Les commerçants font grise mine, à l’image de la pizzeria La Pausa, dans le centre-ville. « Normalement, le vendredi des 24 heures du Mans, c’est 700 couverts », se désespère le gérant Christian Terouanne, au milieu d’une salle aux superbes boiseries quasiment vide.
« C’est morose », soupire Cécile, serveuse dans un café dans une rue piétonne. « On s’aperçoit qu’il y a les 24 heures qu’à cause du bruit au loin et des bouchons », une partie du circuit empruntant des routes départementales.
Cette édition 2020 « est une catastrophe pour l’ensemble des acteurs autour du circuit, la restauration, les cafés, l’hôtellerie », reconnait Philippe David, président départemental du syndicat professionnel Umih.
« Pour les 24 heures, les gens vont dormir jusqu’à Angers, Tours ou Caen, car il faut quand même loger habituellement 250.000 personnes », rappelle-t-il, soulignant que l’événement fait normalement travailler les professionnels dans un rayon de 100 km autour de la capitale de la Sarthe.
Course mythique
A l’office du tourisme, même si l’été a été heureusement « correct » en termes de fréquentation, l’ambiance est aussi plombée. « D’après une étude réalisée il y a deux ans, les retombées économiques de la semaine des 24H du Mans sur le département sont de l’ordre de 115 millions d’euros », résume le directeur Bruno Ray.

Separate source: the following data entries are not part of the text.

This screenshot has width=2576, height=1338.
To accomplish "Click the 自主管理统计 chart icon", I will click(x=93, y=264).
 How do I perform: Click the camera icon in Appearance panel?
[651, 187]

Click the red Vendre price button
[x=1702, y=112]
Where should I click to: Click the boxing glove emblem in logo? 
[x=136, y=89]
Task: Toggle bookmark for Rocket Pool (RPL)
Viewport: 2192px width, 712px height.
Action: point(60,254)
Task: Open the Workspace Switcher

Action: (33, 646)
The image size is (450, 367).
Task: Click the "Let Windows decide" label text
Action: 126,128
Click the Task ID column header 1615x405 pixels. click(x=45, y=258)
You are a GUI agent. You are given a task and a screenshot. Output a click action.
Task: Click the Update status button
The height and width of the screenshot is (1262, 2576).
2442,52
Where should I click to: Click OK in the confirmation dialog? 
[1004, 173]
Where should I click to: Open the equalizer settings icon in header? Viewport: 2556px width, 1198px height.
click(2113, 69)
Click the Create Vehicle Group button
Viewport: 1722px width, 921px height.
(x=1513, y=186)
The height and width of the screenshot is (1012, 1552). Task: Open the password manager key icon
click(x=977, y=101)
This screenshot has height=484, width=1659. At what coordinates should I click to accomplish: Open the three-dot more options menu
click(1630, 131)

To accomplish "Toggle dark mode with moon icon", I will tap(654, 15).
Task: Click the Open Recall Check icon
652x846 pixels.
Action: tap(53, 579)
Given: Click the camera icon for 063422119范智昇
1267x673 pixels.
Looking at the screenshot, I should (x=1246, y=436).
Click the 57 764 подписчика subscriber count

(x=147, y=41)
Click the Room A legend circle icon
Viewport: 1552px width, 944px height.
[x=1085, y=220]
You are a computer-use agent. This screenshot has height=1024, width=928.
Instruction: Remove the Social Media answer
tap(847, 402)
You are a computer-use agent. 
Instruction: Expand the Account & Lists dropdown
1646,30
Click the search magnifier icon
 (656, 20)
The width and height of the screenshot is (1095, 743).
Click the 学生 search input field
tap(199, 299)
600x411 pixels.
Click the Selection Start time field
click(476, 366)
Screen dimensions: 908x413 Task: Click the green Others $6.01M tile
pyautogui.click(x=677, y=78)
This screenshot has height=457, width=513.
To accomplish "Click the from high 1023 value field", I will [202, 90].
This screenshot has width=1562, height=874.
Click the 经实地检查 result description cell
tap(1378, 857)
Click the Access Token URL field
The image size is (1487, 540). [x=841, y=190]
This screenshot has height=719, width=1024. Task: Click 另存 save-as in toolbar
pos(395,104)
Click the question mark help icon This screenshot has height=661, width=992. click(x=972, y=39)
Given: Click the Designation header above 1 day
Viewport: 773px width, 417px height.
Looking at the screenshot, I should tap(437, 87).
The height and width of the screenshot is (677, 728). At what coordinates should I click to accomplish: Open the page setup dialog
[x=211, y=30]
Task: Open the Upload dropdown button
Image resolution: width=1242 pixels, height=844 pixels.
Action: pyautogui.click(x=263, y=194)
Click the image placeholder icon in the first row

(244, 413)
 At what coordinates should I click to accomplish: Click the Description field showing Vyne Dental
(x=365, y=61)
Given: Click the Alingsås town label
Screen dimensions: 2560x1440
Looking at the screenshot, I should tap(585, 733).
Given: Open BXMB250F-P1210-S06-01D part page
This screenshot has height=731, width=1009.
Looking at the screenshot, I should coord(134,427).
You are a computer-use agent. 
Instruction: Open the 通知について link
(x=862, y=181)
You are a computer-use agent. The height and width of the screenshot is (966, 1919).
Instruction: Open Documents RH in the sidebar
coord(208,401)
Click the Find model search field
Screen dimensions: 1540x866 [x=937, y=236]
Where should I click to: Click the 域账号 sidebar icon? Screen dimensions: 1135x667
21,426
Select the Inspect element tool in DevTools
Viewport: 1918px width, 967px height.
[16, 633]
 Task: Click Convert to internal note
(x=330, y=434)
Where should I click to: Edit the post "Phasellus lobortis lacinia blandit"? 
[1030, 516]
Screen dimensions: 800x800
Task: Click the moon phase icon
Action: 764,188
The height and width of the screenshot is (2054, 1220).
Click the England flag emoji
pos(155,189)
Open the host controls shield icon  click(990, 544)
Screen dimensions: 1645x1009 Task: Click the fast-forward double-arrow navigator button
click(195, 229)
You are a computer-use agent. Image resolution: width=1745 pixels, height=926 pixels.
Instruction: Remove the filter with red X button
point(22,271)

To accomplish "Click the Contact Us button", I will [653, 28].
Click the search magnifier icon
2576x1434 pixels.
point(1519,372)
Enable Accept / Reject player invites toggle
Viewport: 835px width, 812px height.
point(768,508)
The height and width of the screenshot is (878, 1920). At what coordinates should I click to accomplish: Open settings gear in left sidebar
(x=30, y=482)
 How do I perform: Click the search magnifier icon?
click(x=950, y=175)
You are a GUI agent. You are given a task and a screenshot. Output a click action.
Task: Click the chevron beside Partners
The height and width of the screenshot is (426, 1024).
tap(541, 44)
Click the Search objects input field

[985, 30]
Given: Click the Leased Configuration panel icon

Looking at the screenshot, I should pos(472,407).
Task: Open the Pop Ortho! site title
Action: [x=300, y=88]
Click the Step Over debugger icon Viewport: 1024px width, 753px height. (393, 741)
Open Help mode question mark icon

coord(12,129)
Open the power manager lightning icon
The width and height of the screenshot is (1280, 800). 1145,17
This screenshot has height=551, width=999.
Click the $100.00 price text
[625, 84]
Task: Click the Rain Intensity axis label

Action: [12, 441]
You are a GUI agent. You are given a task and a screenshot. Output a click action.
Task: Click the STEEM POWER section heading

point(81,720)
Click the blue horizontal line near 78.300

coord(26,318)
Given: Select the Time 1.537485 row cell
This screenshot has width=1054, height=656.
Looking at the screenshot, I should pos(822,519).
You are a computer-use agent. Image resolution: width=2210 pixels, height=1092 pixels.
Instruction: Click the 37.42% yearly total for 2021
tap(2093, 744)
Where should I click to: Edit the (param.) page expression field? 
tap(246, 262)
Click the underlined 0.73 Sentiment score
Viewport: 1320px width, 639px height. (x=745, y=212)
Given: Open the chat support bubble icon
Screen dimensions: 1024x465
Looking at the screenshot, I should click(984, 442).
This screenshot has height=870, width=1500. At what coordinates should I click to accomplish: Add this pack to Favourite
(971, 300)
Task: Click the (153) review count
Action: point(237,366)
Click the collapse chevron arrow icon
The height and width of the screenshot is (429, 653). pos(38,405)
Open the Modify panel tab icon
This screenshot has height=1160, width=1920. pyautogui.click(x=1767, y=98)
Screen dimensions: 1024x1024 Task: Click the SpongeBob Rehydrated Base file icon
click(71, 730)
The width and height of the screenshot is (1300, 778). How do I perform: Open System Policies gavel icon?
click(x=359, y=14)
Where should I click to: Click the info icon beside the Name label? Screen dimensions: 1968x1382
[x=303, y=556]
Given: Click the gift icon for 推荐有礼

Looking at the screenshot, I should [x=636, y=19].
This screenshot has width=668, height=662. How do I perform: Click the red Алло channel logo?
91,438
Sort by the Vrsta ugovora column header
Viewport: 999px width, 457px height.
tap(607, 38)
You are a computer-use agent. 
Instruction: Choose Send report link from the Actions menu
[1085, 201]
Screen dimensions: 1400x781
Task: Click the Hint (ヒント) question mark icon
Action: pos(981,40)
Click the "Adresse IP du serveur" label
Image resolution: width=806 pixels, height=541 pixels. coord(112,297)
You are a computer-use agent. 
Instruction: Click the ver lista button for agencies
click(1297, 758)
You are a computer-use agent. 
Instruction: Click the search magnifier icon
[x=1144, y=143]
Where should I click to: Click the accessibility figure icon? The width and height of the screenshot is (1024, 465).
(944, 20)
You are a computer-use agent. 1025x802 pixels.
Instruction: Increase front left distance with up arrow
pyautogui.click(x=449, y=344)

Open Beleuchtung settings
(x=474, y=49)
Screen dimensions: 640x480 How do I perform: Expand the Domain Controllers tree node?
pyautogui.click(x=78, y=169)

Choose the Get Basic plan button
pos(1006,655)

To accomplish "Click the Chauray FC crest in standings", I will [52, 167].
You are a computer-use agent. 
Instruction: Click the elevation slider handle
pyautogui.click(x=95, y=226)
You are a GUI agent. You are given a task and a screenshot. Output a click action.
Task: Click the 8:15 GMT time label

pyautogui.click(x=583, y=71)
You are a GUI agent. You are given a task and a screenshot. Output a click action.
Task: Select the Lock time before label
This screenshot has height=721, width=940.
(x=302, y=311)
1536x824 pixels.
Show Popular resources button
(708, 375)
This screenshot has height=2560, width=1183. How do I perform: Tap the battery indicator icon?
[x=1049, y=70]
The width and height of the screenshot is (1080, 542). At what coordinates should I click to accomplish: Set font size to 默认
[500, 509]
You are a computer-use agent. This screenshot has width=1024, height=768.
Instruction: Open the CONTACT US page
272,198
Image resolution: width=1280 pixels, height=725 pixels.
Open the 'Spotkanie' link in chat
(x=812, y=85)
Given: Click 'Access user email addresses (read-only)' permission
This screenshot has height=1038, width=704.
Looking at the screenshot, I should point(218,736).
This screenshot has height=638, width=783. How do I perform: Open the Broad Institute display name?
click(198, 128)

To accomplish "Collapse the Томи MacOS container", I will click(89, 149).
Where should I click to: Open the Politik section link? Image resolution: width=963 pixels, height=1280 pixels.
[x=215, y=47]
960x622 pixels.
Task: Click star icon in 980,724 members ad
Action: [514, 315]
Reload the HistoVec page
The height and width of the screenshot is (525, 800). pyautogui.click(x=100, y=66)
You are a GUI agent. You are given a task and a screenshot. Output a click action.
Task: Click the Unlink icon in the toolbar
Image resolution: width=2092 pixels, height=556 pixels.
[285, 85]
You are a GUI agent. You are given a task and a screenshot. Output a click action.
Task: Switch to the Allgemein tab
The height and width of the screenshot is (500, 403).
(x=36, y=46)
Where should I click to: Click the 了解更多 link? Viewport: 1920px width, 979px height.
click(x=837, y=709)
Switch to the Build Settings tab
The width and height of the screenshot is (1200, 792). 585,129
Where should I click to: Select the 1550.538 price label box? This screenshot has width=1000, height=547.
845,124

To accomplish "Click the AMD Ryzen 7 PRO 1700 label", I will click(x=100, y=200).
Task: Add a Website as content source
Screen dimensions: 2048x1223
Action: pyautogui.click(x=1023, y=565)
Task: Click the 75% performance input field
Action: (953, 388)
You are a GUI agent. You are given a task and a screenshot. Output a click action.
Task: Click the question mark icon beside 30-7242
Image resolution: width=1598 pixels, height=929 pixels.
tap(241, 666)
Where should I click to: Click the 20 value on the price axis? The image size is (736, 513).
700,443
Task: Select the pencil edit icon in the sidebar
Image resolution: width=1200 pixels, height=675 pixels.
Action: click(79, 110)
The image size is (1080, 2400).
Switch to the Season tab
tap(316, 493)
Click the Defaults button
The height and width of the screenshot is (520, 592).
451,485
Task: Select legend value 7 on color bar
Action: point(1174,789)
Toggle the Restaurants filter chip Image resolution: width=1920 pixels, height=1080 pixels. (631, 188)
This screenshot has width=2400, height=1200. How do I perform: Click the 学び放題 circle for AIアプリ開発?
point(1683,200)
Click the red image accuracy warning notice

En effet, Le Mans, considéré comme l’une des plus mythiques courses automobiles au monde avec le GP de Formule 1 de Monaco et les 500 miles d’Indianapolis, attire énormément d’étrangers.
« Ils représentent 40% des visiteurs, mais ce sont eux qui consomment le plus. Ils viennent essentiellement de Grande-Bretagne et d’Allemagne, mais aussi de pays lointains comme les Etats-Unis ou le Japon, sans oublier les Italiens, les Belges et les Espagnols ».
Le maire de la ville Stéphane Le Foll (PS) tente de voir le verre à moitié plein. Bien sûr, « on peut regretter le huis clos, car les 24 heures sont avant tout une fête populaire ». Mais la course « va bien avoir lieu », alors qu’elle devait initialement se tenir en juin et que plusieurs événements sportifs ont été annulés cette année.